Stored items from a collection
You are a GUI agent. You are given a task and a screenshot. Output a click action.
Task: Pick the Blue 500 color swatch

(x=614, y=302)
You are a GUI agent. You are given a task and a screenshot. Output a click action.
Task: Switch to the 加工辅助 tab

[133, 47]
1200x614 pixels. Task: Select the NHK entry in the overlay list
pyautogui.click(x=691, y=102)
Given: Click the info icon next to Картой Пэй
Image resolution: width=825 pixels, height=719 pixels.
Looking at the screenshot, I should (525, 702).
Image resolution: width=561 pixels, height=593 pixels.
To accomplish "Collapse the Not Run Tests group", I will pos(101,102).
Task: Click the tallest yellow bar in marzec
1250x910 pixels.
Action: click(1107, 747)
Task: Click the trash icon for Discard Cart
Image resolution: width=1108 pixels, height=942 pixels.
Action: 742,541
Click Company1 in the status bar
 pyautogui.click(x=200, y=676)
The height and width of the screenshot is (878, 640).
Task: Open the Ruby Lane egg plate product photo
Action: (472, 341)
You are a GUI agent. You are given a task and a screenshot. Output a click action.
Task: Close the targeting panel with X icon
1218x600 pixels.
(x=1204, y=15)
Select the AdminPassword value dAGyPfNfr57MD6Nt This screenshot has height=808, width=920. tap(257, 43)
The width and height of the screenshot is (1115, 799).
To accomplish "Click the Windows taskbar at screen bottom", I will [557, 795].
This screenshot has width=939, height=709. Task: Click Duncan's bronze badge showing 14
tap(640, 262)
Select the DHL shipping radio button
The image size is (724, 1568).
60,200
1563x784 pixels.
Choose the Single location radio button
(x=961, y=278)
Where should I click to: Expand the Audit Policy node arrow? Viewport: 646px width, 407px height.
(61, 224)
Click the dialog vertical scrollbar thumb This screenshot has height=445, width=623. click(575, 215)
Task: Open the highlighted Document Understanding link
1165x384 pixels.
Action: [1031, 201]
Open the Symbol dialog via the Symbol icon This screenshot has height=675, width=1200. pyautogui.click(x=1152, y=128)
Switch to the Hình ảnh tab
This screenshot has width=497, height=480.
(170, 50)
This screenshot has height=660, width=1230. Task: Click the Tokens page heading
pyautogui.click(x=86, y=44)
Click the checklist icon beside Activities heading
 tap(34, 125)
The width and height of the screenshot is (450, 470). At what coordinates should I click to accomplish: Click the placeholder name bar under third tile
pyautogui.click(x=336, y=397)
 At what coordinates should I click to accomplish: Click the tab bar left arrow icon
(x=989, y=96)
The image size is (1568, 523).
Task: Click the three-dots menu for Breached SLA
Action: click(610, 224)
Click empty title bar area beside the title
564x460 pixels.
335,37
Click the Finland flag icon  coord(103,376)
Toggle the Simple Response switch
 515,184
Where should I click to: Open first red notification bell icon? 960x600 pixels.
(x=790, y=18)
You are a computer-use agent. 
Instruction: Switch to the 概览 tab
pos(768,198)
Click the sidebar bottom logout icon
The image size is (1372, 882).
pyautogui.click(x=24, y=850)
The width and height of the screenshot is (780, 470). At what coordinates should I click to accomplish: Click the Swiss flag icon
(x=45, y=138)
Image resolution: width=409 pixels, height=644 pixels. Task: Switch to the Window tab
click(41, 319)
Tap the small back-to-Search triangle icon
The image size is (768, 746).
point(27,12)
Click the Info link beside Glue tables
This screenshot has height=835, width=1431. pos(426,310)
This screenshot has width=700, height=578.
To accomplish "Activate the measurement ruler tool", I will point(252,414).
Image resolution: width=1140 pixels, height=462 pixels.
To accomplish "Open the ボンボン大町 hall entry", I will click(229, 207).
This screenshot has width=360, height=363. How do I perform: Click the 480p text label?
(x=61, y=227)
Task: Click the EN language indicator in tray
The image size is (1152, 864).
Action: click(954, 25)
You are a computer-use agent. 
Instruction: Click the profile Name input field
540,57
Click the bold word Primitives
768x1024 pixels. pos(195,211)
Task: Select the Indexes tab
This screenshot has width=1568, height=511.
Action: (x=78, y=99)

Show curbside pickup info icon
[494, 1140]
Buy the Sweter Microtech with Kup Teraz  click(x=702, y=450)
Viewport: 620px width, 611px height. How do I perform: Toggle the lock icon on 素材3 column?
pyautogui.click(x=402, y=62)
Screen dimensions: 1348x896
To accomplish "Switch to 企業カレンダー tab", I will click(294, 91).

Task goal
Every one of the entries must be printed exactly.

Solved problem
You are a GUI agent. You are given a task and a screenshot. Output a click action.
Task: Pick the Blue 500 color swatch

(x=614, y=302)
You are a GUI agent. You are given a task and a screenshot. Output a click action.
Task: Switch to the 加工辅助 tab

[133, 47]
1200x614 pixels. Task: Select the NHK entry in the overlay list
pyautogui.click(x=691, y=102)
Given: Click the info icon next to Картой Пэй
Image resolution: width=825 pixels, height=719 pixels.
Looking at the screenshot, I should (525, 702).
Image resolution: width=561 pixels, height=593 pixels.
To accomplish "Collapse the Not Run Tests group", I will pos(101,102).
Task: Click the tallest yellow bar in marzec
1250x910 pixels.
Action: click(1107, 747)
Task: Click the trash icon for Discard Cart
Image resolution: width=1108 pixels, height=942 pixels.
Action: 742,541
Click Company1 in the status bar
 pyautogui.click(x=200, y=676)
The height and width of the screenshot is (878, 640).
Task: Open the Ruby Lane egg plate product photo
Action: (472, 341)
You are a GUI agent. You are given a task and a screenshot. Output a click action.
Task: Close the targeting panel with X icon
1218x600 pixels.
(x=1204, y=15)
Select the AdminPassword value dAGyPfNfr57MD6Nt This screenshot has height=808, width=920. tap(257, 43)
The width and height of the screenshot is (1115, 799).
To accomplish "Click the Windows taskbar at screen bottom", I will [557, 795].
This screenshot has width=939, height=709. Task: Click Duncan's bronze badge showing 14
tap(640, 262)
Select the DHL shipping radio button
The image size is (724, 1568).
60,200
1563x784 pixels.
Choose the Single location radio button
(x=961, y=278)
Where should I click to: Expand the Audit Policy node arrow? Viewport: 646px width, 407px height.
(61, 224)
Click the dialog vertical scrollbar thumb This screenshot has height=445, width=623. click(575, 215)
Task: Open the highlighted Document Understanding link
1165x384 pixels.
Action: [1031, 201]
Open the Symbol dialog via the Symbol icon This screenshot has height=675, width=1200. pyautogui.click(x=1152, y=128)
Switch to the Hình ảnh tab
This screenshot has width=497, height=480.
(170, 50)
This screenshot has height=660, width=1230. Task: Click the Tokens page heading
pyautogui.click(x=86, y=44)
Click the checklist icon beside Activities heading
 tap(34, 125)
The width and height of the screenshot is (450, 470). At what coordinates should I click to accomplish: Click the placeholder name bar under third tile
pyautogui.click(x=336, y=397)
 At what coordinates should I click to accomplish: Click the tab bar left arrow icon
(x=989, y=96)
The image size is (1568, 523).
Task: Click the three-dots menu for Breached SLA
Action: click(610, 224)
Click empty title bar area beside the title
564x460 pixels.
335,37
Click the Finland flag icon  coord(103,376)
Toggle the Simple Response switch
 515,184
Where should I click to: Open first red notification bell icon? 960x600 pixels.
(x=790, y=18)
You are a computer-use agent. 
Instruction: Switch to the 概览 tab
pos(768,198)
Click the sidebar bottom logout icon
The image size is (1372, 882).
pyautogui.click(x=24, y=850)
The width and height of the screenshot is (780, 470). At what coordinates should I click to accomplish: Click the Swiss flag icon
(x=45, y=138)
Image resolution: width=409 pixels, height=644 pixels. Task: Switch to the Window tab
click(41, 319)
Tap the small back-to-Search triangle icon
The image size is (768, 746).
point(27,12)
Click the Info link beside Glue tables
This screenshot has height=835, width=1431. pos(426,310)
This screenshot has width=700, height=578.
To accomplish "Activate the measurement ruler tool", I will point(252,414).
Image resolution: width=1140 pixels, height=462 pixels.
To accomplish "Open the ボンボン大町 hall entry", I will click(229, 207).
This screenshot has width=360, height=363. How do I perform: Click the 480p text label?
(x=61, y=227)
Task: Click the EN language indicator in tray
The image size is (1152, 864).
Action: click(954, 25)
You are a computer-use agent. 
Instruction: Click the profile Name input field
540,57
Click the bold word Primitives
768x1024 pixels. pos(195,211)
Task: Select the Indexes tab
This screenshot has width=1568, height=511.
Action: (x=78, y=99)

Show curbside pickup info icon
[494, 1140]
Buy the Sweter Microtech with Kup Teraz  click(x=702, y=450)
Viewport: 620px width, 611px height. How do I perform: Toggle the lock icon on 素材3 column?
pyautogui.click(x=402, y=62)
Screen dimensions: 1348x896
To accomplish "Switch to 企業カレンダー tab", I will click(294, 91).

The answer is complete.